5 Start with the System Context
It is always advisable to start with the system context, as it provides a good first overview of how technical requirements emerge from the functional requirements. The system context defines the boundaries of the solution, the actors who interact with it, and the external systems and building blocks on which it depends.
Having the system context early already informs you about many of the components that will appear later in step 5-B.3 Create Component Diagram.
System Context Diagram

How to do it
Identify users & actors
Understanding who interacts with the system and how is the foundation of the system context. Identify all user types, their responsibilities, and their interaction channels.
Identify all types of users, like
end users, power users,
back‑office staff, support users
administrators and supervisors
external partners or agents
technical users, system users
Understand roles & privileges
required roles, permissions, and access levels
separation of duties (e.g., requester vs approver)
needs for authentication, authorization, or delegated access
Identify interaction channels
Check whether different user groups require different channels or frontends. For example:
A citizen uses a mobile or web interface
A case worker uses an internal operational interface
An administrator uses a monitoring or configuration interface
Users do not always interact through a typical UI. Consider:
API calls from partner systems
File uploads (documents, spreadsheets, scanned forms)
Batch jobs or scheduled tasks
Emails or text & chat messages triggering processes
Identify external systems
Identify all external systems your service needs to interact with and understand the flow of information between all systems and actors. This includes the data formats and communication technologies being used (like REST + JSON). The system being designed might only be a single step in a series of steps.

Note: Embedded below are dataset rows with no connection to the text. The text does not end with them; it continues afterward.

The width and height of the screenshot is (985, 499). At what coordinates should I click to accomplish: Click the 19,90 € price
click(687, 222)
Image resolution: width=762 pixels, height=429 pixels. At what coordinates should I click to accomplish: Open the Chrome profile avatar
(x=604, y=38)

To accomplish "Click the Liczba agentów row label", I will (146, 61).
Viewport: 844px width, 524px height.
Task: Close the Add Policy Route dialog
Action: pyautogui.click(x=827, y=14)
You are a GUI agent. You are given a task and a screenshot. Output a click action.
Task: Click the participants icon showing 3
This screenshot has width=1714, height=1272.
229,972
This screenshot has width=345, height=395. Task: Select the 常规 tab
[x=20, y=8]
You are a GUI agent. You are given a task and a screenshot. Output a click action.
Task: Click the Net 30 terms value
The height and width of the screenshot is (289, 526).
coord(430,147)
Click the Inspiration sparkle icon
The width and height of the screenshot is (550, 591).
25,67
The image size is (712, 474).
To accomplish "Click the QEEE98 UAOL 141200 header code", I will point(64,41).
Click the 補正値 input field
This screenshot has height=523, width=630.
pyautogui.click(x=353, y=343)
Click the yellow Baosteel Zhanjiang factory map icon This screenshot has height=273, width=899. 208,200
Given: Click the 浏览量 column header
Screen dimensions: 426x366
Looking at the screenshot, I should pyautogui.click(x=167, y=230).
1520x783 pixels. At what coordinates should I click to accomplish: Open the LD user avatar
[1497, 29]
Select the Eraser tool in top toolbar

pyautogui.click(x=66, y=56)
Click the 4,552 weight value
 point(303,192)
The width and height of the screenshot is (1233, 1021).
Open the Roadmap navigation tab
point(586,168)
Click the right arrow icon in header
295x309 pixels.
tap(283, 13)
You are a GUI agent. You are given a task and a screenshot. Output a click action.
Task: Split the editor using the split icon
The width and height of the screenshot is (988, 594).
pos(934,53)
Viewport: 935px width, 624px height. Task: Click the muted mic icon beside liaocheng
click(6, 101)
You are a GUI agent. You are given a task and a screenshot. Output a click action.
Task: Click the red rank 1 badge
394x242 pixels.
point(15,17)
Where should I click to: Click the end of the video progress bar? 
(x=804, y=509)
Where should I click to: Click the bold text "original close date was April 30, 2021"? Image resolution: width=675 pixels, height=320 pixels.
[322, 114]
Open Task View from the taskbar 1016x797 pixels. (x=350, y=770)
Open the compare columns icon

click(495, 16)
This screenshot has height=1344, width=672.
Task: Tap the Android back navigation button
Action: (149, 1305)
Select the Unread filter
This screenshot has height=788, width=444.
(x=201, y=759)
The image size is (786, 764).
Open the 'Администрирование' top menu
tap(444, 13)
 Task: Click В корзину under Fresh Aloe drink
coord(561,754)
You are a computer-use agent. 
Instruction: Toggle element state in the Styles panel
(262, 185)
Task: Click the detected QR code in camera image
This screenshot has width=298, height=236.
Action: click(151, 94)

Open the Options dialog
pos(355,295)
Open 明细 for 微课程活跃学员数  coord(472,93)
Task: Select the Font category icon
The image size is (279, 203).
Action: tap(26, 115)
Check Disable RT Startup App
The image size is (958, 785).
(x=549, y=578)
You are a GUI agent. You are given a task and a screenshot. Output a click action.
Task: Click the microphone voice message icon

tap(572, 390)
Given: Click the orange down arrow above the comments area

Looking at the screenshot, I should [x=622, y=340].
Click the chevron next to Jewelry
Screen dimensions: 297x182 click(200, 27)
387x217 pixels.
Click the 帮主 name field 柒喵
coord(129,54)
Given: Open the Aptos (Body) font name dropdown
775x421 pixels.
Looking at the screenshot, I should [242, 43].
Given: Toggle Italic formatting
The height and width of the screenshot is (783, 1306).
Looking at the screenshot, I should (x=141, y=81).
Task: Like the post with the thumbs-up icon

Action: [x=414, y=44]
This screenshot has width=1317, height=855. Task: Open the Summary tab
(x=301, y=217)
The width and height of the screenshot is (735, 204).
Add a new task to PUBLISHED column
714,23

Identify external GovStack Building Blocks
When documenting this, identify what "external" building blocks can be introduced as part of the solution (IAM, Messaging, Payment, Information Mediator, ...). A first check would be check if any proposals / recommendations have deen made during the service design phase. You should aim to reuse & share existing instances of those building blocks when possible.
Another source to check for potential building blocks is the context map, if available. If the context map contains "generic contexts", this generally means that there should be a building block offering this functionality. [TODO: Add image that show example context map. Reuse from Service Design Chapter if possible]
Next Step: System Landscape or System Architecture
After completing this step, you need to decide whether you want to continue with the System Landscape, for an overview or with the System Architecture, for getting into the details of the technical design.